薬剤費が比較的安価といっても、排ガスの量によっては多くの消石灰を使用しなければならず、それがコストを圧迫してしまうようなケースも少なくありません。
また、乾式処理では他に重曹(ナトリウム系)も使われているのですが、重曹と比較すると反応性が低いのも課題の一つだといえます。反応率が低ければ、その分大量の消石灰が必要です。

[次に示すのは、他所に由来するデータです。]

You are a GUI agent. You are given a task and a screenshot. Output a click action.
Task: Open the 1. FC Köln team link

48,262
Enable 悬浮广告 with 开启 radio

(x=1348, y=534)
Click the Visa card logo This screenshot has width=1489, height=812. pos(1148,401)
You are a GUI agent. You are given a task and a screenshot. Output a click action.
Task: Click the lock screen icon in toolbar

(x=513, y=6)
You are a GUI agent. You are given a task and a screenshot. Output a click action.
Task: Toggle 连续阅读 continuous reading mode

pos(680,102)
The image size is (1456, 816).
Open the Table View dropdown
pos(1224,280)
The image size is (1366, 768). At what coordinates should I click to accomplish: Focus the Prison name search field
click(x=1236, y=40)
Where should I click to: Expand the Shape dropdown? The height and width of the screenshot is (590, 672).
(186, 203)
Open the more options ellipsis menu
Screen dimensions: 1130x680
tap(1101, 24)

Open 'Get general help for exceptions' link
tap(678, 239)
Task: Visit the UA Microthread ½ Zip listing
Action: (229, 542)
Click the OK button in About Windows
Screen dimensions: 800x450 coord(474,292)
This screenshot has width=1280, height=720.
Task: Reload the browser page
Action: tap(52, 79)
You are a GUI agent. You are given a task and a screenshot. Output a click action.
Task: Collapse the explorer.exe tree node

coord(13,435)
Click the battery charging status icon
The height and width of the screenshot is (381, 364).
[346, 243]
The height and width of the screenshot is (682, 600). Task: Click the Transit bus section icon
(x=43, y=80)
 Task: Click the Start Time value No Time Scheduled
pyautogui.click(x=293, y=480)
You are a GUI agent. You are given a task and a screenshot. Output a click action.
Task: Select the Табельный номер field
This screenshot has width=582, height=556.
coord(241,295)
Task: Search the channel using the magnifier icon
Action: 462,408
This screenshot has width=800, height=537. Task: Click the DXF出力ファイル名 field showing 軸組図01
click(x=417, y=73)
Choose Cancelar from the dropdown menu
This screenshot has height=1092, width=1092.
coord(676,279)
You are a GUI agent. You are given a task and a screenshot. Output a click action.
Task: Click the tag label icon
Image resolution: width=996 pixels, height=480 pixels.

乾式を用いて消石灰で処理すれば廃液はでませんが、その代わりに消石灰を大量に使えば廃棄物量が増加してしまいます。消石灰を用いて排ガスの処理をしているごみ焼却場などでは、確保してある埋立て場ではスペースが不足してしまうのではと心配しているケースもあるようです。こういった関係もあり、消石灰よりも反応性が高い重炭酸ナトリウム系薬剤を使用するケースも増えてきました。
ハンドリングが難しいのも課題といえるでしょう。消石灰を利用して炭酸ガスを中和すると、その集じん灰には、消石灰とHC1が反応することによって作られる塩化カルシウムが含まれています。塩化カルシウムは吸湿性の高さが特徴的です。
湿気を吸収するとゼリー状になる特徴を持つことから、この塩化カルシウムを含んでいる集じん灰はハンドリングが難しくなってしまう課題があります。